# Fishing tip # 611 menhaden—the power bait



## captken (Feb 24, 2008)

When I find a school of Menhaden, I usually drop what I am doing if it isn't working great. I'll start following the Menhaden and use a lure approximating the size of the fish in the school. 
Menhaden are the most consistently sought after of all inshore and near shore baitfish. When I find 2-5" Menhaden, I know Trout, Redfish and other inshore predators are close by. If the bait school is huge or there are several schools in the area, I will throw my net once and load up. 
When I find mature Menhaden, those in the 10" class, I rig up heavy tackle and wire. These fish are always hounded by something. Sharks, Tarpon and big Jacks are especially interested in them. Big Cobia often swim in the schools and never cause the bait to panic. Toss a Pogy under a float into the school and he is in a heap of trouble. 
Offshore, Kingfish love them.
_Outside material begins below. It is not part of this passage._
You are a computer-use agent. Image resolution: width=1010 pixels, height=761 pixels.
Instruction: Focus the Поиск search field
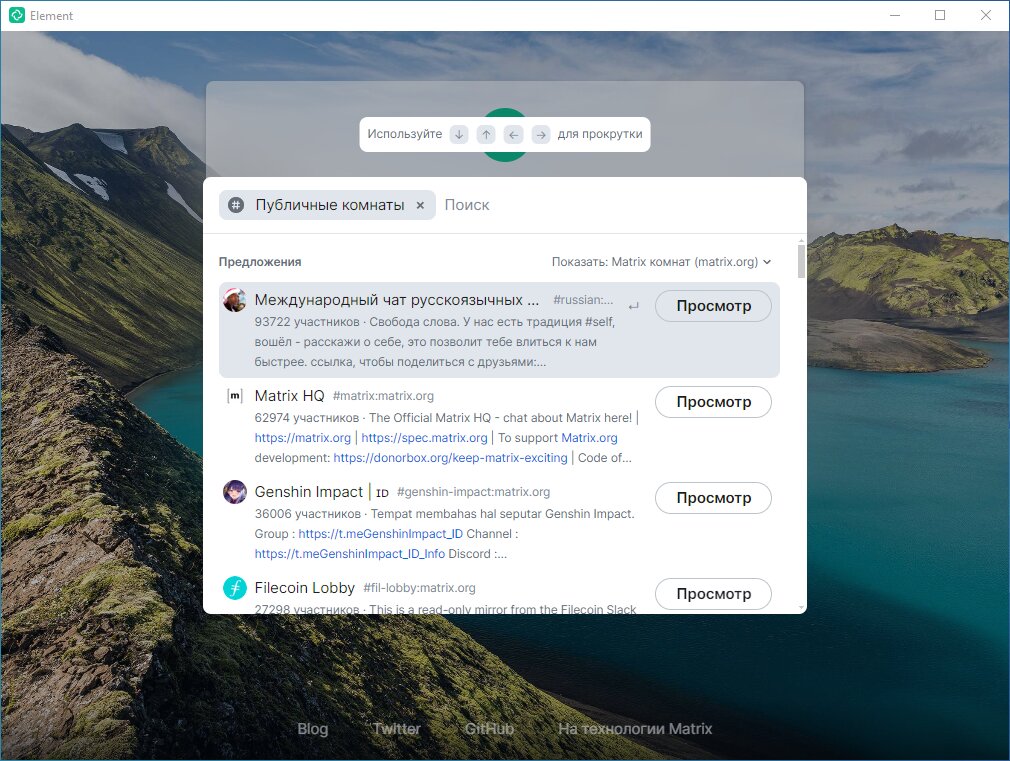tap(618, 205)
In Escambia Bay at P'cola, drop a live Pogy to the bottom in the pass or near the Lex. or the docking pylons. Unless you are using 80# test, you won't land anything but you will get bit hard and often. 
Around P'cola, big Bluefish key on Pogies and will drive you crazy some days. 
The biggest Red Snapper I ever caught was caught on a live Menhaden on a line between the Lex and Ft. Pickens.


----------



## Jason (Oct 2, 2007)

I've seen them jokers soooo thick you could get out and walk on top of em!!! I love watching the show when monsters are swimming through the schools! Biggest bull my ole lady caught was on a dead mashed up (pre frozen) monster menhaden.


----------



## sabanist (Mar 28, 2015)

Where do you commonly come across menhaden schools. Seems all I ever find on the flats is cigar minnows. Aint complaining but just saying


----------



## Bill Me (Oct 5, 2007)

Are they in the bay now? They were thick in the fall.


----------